Le benedizioni dell'essere in Cristo

Paolo dice: “Benedetto sia Dio, Padre del Signor nostro Gesù Cristo, che ci ha benedetti con ogni benedizione spirituale nei luoghi celesti in Cristo” (Efesini 1:3). Paolo ci sta dicendo, in effetti: “Tutti coloro che seguono Gesù sono benedetti con ogni benedizione spirituale nei luoghi celesti, dov’è Cristo”. Che incredibile promessa per il popolo di Dio!

Eppure questa promessa diventa semplicemente un mucchio di parole se non sappiamo cosa sono queste benedizioni spirituali. Come possiamo godere le benedizioni che Dio ci ha promesso se non le comprendiamo?

Paolo scrisse quest’epistola “ai fedeli in Cristo Gesù” (1 :1). Erano dei credenti certi della propria salvezza. Gli Efesini erano stati ben addestrati nell’evangelo di Gesù e nella speranza della vita eterna. Sapevano cos’erano in Cristo, ed erano certi della loro posizione celeste in Lui. Infatti, erano ben certi d’essere “seduti nei luoghi celesti in Cristo Gesù” (2 :6).
+++
_Istruzioni_
1. Riporta parola per parola il passo dell'articolo sulle benedizioni in Cristo da "Eppure questa promessa" fino a "non le comprendiamo?" compreso.
2. Prosegui l'articolo sulle benedizioni in Cristo partendo dopo la sua ultima frase.
L'elenco qui sotto è materiale a sé e non fa parte dell'articolo.

_Materiale_
+++
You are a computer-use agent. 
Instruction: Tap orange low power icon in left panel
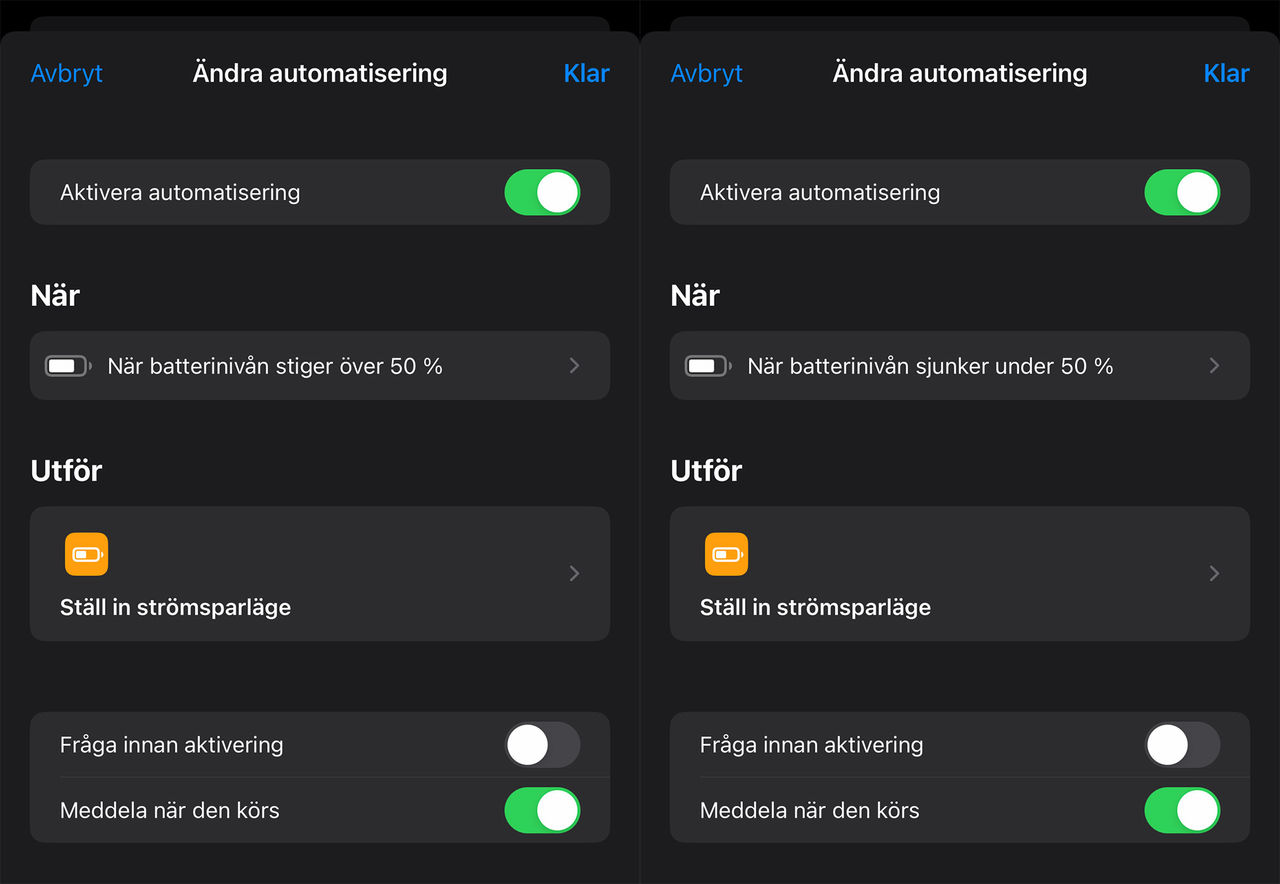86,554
+++
_Risposte attese_
1.
Eppure questa promessa diventa semplicemente un mucchio di parole se non sappiamo cosa sono queste benedizioni spirituali. Come possiamo godere le benedizioni che Dio ci ha promesso se non le comprendiamo?

2.
Questi “fedeli” avevano compreso appieno che “Dio…l’ aveva risuscitato dai morti e fatto sedere alla sua destra nei luoghi celesti” (1:20). Sapevano di essere stati eletti da Dio “prima della fondazione del mondo, per essere santi e irreprensibili davanti a lui nell'amore” (1 :4). Avevano compreso di essere stati adottati “per mezzo di Gesù Cristo stesso” (1 :5). Dio li aveva introdotti nella sua famiglia perché, avendo udito la parola della verità, essi l’avevano creduta ed accettata.

I credenti di Efeso erano un popolo veramente benedetto. Gioivano della loro redenzione per mezzo del sangue di Cristo, conoscendo la grande benedizione spirituale dell’essere stati perdonati dai propri peccati. Infatti, erano così ammaestrati sulle ricchezze della grazia di Dio, che potevano anche insegnarle ad altri. Se incontravano persone affamate di Dio, sapevano mostrare loro la gloria della Croce. Sapevano insegnare la misericordia e l’amore di Dio, la sua santità, il cammino immacolato davanti a lui. Sapevano parlare della Risurrezione, della bontà di Dio, del cielo e dell’inferno, delle conseguenze di una vita peccaminosa.

Credo che la maggior parte di quelli che leggono questo messaggio sono come questi Efesini: credenti fedeli, ben ammaestrati. Conoscete la forza redentrice del vangelo di Cristo. Conoscete la dottrina della nuova nascita. Siete stati ammaestrati nella conoscenza della grazia, accettando la vittoria che proviene soltanto dalla fede e non dalle opere.

Se questo vi descrive, ho da dirvi qualcos’altro. Cioè, molti cristiani non sono mai entrati nella gioia che Dio ha promesso loro. Permettetemi di spiegarmi.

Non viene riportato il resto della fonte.